=== Section Start ===
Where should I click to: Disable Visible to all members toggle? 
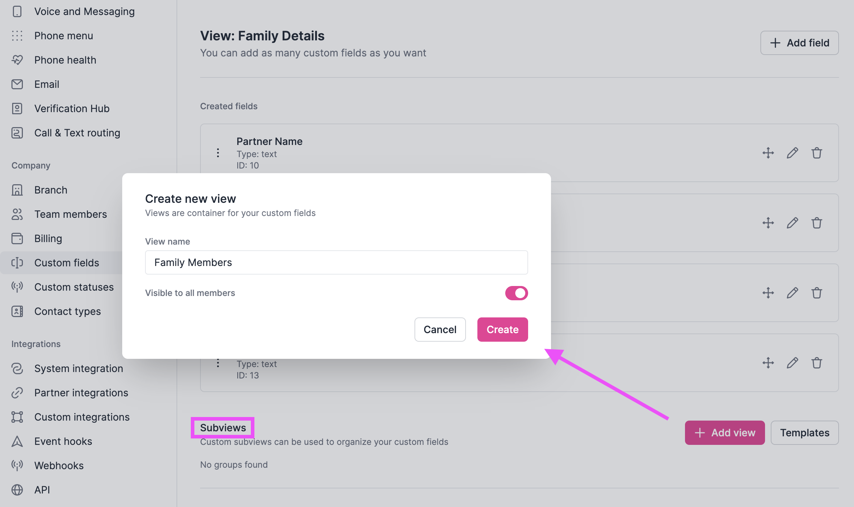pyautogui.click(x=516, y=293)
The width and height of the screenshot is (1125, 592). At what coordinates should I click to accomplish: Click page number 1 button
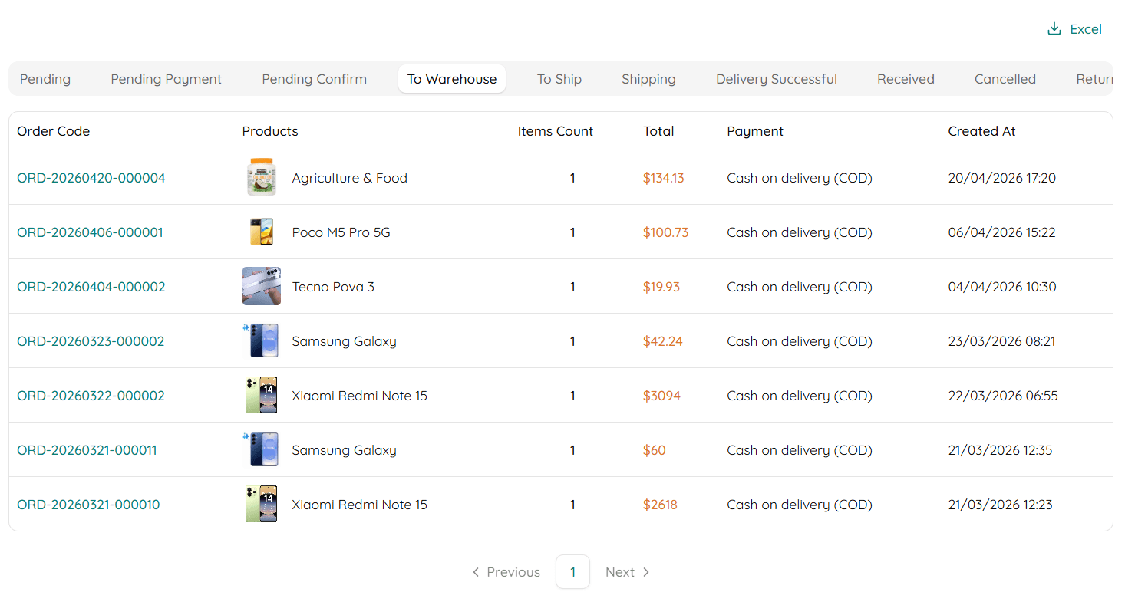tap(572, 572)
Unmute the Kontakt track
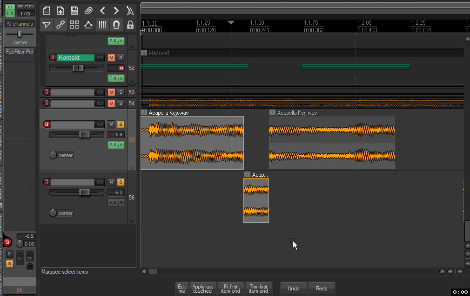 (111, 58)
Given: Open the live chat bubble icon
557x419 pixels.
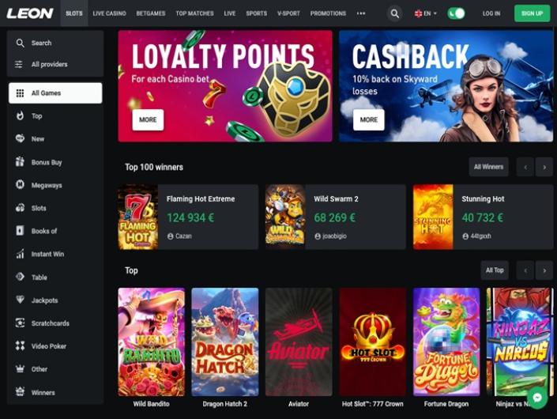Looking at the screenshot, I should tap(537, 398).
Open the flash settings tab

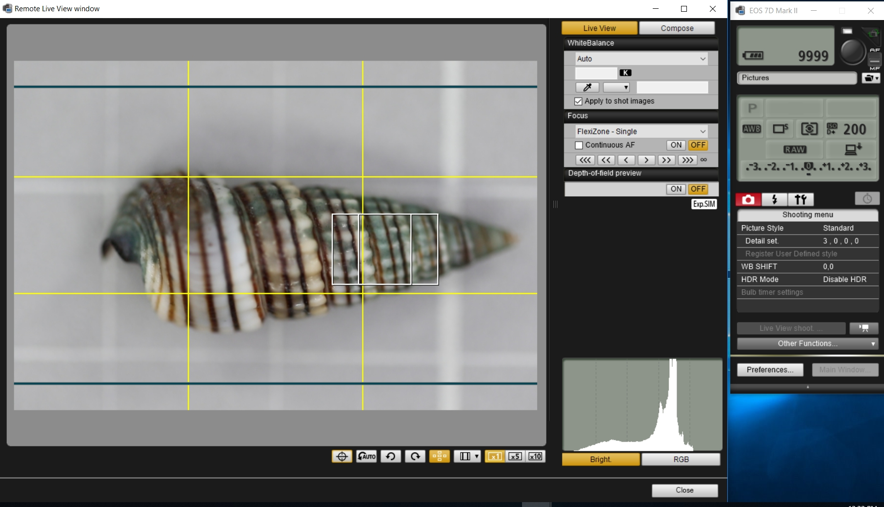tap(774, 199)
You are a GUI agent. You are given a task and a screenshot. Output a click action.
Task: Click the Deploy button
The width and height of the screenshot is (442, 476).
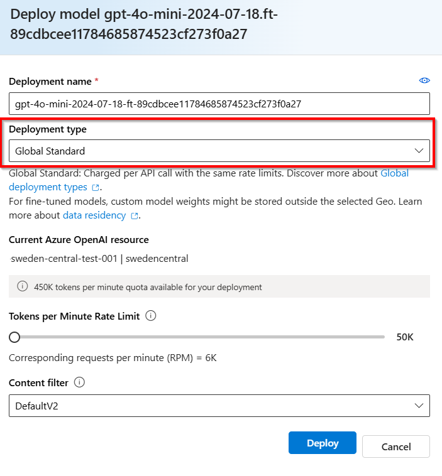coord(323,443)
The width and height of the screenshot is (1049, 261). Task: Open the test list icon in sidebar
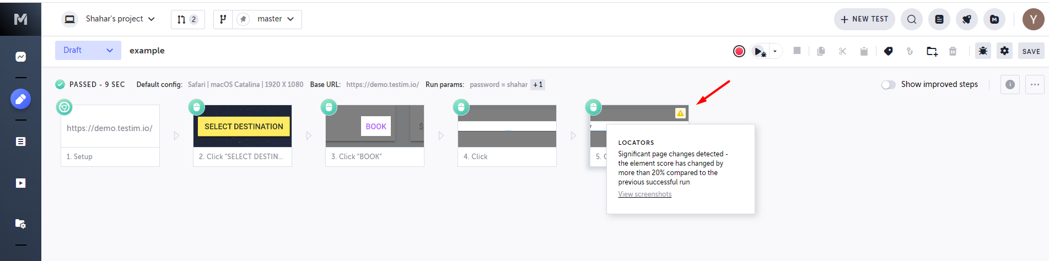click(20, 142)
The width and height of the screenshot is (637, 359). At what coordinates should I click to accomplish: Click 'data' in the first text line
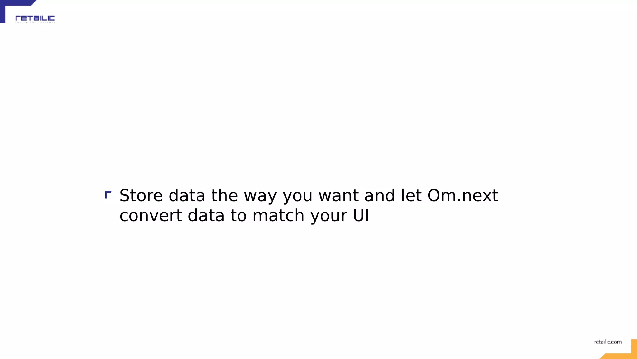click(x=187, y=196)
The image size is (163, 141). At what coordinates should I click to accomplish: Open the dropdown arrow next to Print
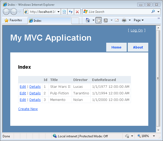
=== Section End ===
- _Description of the task_: Leave the images out and transcribe the remaining data above word for word.

- _Written answer_:
Where should I click to: Disable Visible to all members toggle? 
pyautogui.click(x=516, y=293)
The width and height of the screenshot is (1125, 592). At what coordinates should I click to accomplish: Click page number 1 button
tap(572, 572)
Unmute the Kontakt track
 (111, 58)
Given: Open the live chat bubble icon
557x419 pixels.
Looking at the screenshot, I should tap(537, 398).
Open the flash settings tab

tap(774, 199)
You are a GUI agent. You are given a task and a screenshot. Output a click action.
Task: Click the Deploy button
The width and height of the screenshot is (442, 476).
coord(323,443)
The width and height of the screenshot is (1049, 261). Task: Open the test list icon in sidebar
click(20, 142)
The width and height of the screenshot is (637, 359). At what coordinates should I click to accomplish: Click 'data' in the first text line
click(x=187, y=196)
The image size is (163, 141). At what coordinates should I click to accomplish: Open the dropdown arrow next to Print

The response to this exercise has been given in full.